OLIVER: So essentially then you’re looking for using the lessons of the past to learn new ways forward that can help that business succeed in the future in this so-called disruptive space?
DAN: Yes. I don’t think all disruptors are created equal, I think you have to have you earn the right, you can obviously stimulate disruption in many things, but it’s different to really do it. I think more particularly millennial customers smell when there’s something there, they smell when there’s something real and they smell when it’s artificial. If you look at all the new brands that are replacing old brands, it’s because they have that feeling. I know there’s a lot of nonsense about millennials, but there’s a few things that aren’t nonsense and I think they genuinely relate. They have an empathy towards that kind of that kind of brand and you don’t get that without the founder or founders having that journey.

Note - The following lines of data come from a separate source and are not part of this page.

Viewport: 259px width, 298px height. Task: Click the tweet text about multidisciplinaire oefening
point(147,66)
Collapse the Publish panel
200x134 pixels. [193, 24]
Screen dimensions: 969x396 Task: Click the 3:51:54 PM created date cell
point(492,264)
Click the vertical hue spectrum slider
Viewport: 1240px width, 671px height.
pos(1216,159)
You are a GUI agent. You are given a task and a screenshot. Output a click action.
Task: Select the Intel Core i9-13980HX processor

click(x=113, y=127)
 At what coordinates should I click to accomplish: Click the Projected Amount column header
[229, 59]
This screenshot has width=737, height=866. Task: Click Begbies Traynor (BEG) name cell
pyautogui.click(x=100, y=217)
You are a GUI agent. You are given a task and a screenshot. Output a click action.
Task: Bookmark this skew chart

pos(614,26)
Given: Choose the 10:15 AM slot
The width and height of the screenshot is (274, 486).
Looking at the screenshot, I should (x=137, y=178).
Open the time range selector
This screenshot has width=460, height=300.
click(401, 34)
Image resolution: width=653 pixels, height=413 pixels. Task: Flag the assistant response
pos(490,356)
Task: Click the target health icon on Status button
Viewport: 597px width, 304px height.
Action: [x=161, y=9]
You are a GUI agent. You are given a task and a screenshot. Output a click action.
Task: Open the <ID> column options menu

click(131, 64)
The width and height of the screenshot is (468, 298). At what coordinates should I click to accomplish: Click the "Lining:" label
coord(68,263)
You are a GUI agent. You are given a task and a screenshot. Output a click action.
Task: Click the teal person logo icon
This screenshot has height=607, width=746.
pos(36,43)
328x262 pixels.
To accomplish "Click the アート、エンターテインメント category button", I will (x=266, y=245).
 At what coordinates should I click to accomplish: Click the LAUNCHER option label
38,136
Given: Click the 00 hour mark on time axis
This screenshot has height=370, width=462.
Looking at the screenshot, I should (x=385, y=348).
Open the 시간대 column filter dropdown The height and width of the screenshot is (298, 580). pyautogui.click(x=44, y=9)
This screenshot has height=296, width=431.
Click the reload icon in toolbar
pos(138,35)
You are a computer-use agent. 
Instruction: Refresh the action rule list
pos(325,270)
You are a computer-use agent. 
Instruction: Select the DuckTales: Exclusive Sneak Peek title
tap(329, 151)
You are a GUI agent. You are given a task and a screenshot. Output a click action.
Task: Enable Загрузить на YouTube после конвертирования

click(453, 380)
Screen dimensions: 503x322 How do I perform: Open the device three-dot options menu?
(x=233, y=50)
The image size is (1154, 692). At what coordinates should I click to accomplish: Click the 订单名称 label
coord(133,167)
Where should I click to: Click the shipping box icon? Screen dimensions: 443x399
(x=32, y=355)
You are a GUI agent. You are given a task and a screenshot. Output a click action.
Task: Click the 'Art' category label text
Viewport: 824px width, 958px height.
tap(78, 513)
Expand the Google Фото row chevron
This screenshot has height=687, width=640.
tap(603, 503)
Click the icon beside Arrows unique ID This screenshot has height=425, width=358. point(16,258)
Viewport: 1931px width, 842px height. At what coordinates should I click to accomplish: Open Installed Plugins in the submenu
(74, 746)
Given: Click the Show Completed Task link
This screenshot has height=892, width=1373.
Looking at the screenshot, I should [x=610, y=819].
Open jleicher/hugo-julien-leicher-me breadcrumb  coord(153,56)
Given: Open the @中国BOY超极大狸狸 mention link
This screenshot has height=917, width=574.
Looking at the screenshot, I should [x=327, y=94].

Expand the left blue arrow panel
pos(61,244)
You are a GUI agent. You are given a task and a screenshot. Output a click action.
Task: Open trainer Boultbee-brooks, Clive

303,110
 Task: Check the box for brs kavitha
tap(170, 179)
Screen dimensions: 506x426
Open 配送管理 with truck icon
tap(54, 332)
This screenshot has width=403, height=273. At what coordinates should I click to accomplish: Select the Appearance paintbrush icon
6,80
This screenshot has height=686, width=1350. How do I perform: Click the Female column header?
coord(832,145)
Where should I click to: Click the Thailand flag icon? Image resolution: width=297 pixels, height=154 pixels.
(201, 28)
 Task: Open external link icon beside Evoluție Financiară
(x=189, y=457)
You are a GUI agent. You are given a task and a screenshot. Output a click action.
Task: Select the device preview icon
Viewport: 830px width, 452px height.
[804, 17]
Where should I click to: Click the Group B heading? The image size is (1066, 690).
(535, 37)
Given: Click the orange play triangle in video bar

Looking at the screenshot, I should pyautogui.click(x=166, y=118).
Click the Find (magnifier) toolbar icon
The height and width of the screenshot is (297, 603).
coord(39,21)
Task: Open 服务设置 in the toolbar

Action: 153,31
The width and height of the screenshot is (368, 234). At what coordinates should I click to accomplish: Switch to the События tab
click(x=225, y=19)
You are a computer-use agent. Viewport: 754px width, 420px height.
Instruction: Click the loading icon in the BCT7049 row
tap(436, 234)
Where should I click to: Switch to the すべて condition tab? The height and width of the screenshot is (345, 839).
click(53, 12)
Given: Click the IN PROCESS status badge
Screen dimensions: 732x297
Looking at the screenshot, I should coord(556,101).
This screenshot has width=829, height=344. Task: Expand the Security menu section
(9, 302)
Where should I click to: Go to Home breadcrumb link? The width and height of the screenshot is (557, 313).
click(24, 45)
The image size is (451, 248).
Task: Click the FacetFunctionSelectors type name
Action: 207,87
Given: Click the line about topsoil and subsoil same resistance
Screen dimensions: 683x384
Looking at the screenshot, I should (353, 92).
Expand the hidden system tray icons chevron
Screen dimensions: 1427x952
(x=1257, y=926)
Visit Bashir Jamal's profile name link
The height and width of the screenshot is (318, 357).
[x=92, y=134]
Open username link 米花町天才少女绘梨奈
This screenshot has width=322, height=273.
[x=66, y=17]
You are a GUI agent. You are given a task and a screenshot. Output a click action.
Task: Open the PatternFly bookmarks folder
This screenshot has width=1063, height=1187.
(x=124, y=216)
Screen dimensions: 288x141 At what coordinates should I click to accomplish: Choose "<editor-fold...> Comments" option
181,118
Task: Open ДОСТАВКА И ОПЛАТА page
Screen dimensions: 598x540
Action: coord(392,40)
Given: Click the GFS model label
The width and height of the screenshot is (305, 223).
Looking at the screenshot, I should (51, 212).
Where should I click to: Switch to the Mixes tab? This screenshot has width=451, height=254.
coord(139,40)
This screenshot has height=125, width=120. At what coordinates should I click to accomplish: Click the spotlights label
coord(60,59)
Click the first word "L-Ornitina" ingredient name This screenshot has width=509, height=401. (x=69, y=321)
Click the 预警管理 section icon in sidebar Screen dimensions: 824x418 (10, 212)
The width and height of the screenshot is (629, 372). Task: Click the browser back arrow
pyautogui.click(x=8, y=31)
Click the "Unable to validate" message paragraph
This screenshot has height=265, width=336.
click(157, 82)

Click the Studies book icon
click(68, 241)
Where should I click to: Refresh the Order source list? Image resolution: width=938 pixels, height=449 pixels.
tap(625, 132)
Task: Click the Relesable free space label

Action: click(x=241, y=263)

So that’s why it’s become more interesting and more valuable.
OLIVER: Right, and we talk about disruption a lot here. You know the founders of start-up businesses are disruptors in their own right but they’re also facing disruption from others going on around them. So I guess it’s trying to navigate through there?
DAN: I think it is an overused word. My own orientation around disruption is that if you think of disruption as an event rather than an outcome it becomes very different. There is a diagram on the Propelia website about it. So if you’re a founder of a business, and if you assume that there will be a disruptive event at some time – you don’t know what that is yet, but you assume it will come, and you’re constantly vigilant – then you will also assume that you will have to respond to that event in some way, and that that the response probably isn’t linear, there are probably multiple options that you could explore. To me that’s a new type of leader, where you almost make disruption the servant of your business. You assume it’s going to happen, so you’re not suddenly scared of it and then can leverage it. It’s a quite unusual counterintuitive way to think. To welcome disruption, and encourage it as an event. It doesn’t then spit out A leads to B to C, but suddenly there are all these options that you could exploit. We call those people who can think like that “propellers”. That’s a particular kind of founder who is very comfortable in that kind of uncertainty, is making disruption servient to where they want to go. A founder who’s only doing it to exploit a potential upside of a certain market condition isn’t going to have that force. That’s what I look for. So I think a lot of disruption is noise but it’s definitely the term. There’s no doubt that’s the term its shifted from innovation. When Propelia started it was transformative innovation or game change, but the right founders are behaving differently around disruption and the wrong leadership as we see everywhere can’t handle that, they are paralysed by that way of thinking.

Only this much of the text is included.